Ichigo Dessert/Нихонго

Jun 04, 2009 13:05


Here's the promised fic. x-posted.
Title: いちごデザート(Ichigo Dessert)
Characters: BuriMyu actors
Warnings: none
Summary: Morieiji and Tacchan in 'dezaato okoku' where the former invited the latter one afternoon. A/n: huge thanks to apathymoon for an inspiring idea she gave me. I could't think of any plot for the fic 'ichigo dessert' but then everything clicked into place. The fic is based on a *pnish* video where guys have a cooking contest + my dream about Osamu-chan + Nagayan's vb entry about him being taken for a woman.

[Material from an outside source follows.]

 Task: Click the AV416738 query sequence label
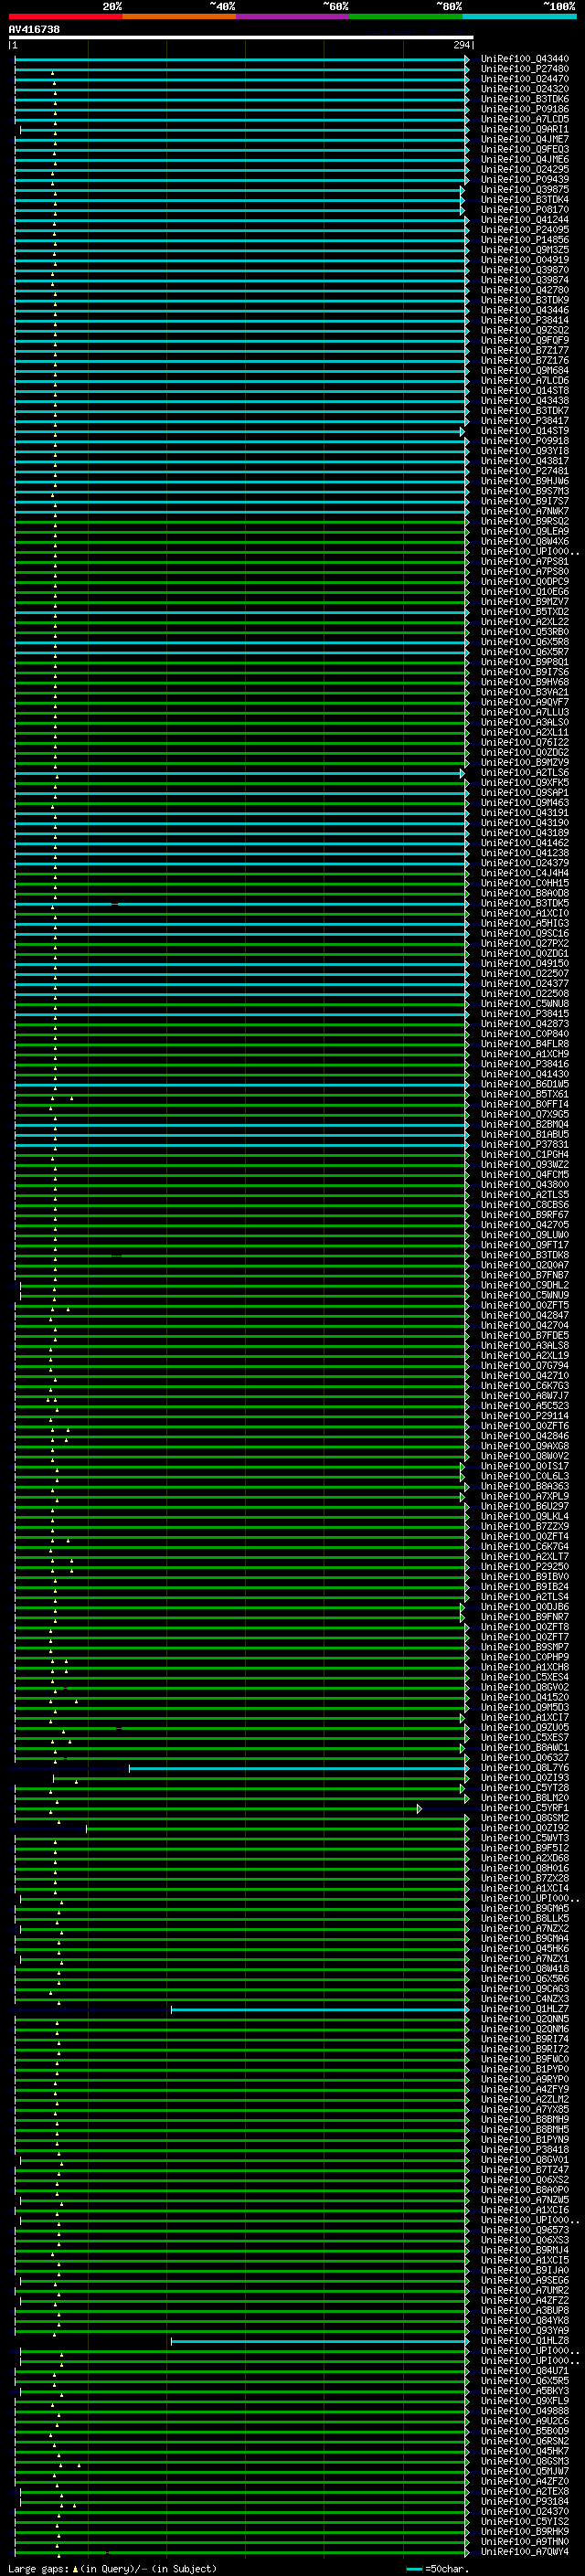34,30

“Eiji-san, it's something i haven't done in years.”
“What? Eating yourself?” he smiled, noting the similarity between the dessert and his friend's character's name.
That was how a conversation between the two started. Isaka Tatsuya aka Kurosaki Ichigo preparing for a delicious treat, with a spoon in his hand, and Moriyama Eiji, already sending the second piece of strawberry cake into his mouth. The joke was not altogether to Tatsuya's liking, but he has developed enough patience to gulp the offence at something like this, and there were plenty of them, so many that he was afraid to start counting. His fellow actors tended to play practical jokes on him more often than at the others, so sometimes he'd sit and wonder why he and only he proved a sort of scapegoat, the mystery he attempted to reveal, in vain, so far. Tatsuya sat in a restaurant searching for answers simultaneously trying to get rid of this niggling worry while Eiji, studying him quizzically, asked himself what was going on on the boy's mind. Perhaps, he mused, he wasn't sure why he was invited to eat out all of a sudden, perhaps he even wanted to escape, or perhaps-
“Oh, here's the waiter,” Eiji spotted a lean figure walking towards their table. “Two more cakes, please. My friend is a strawberry maniac,” he suppressed a giggle.
“Eiji-san, I’m gonna get fa-“ Tatsuya’s jaw nearly dropped as he rose his eyes to take in the waiter, he blinked twice refusing to believe, but before he could utter a word, the waiter went away. “Wasn’t it… Wasn’t it… This guy is… Osamu-san?!”
The company looked suspiciously, as if saying, ‘Are you drunk, buddy?’ but stated nothing except,
“You’re seeing things.”
Confused, Tatsuya kept seeking the strange person in the crowd, his head bobbing from left to right. True, it must have been his imagination, someone who reminded him of Shuuji-san, and with a sigh, he calmed down, now shifting his gaze to the other one,
“Moriyama-san, why are we here? Why me of all people? You could’ve chosen Miki-san or… whoever really.”
“Don’t see why not. Because they make the best strawberry cakes here and because you’re Kurosaki Ichigo,” - there followed explanation, fair enough, yet there was a reason to add, Eiji zipped his lip, though.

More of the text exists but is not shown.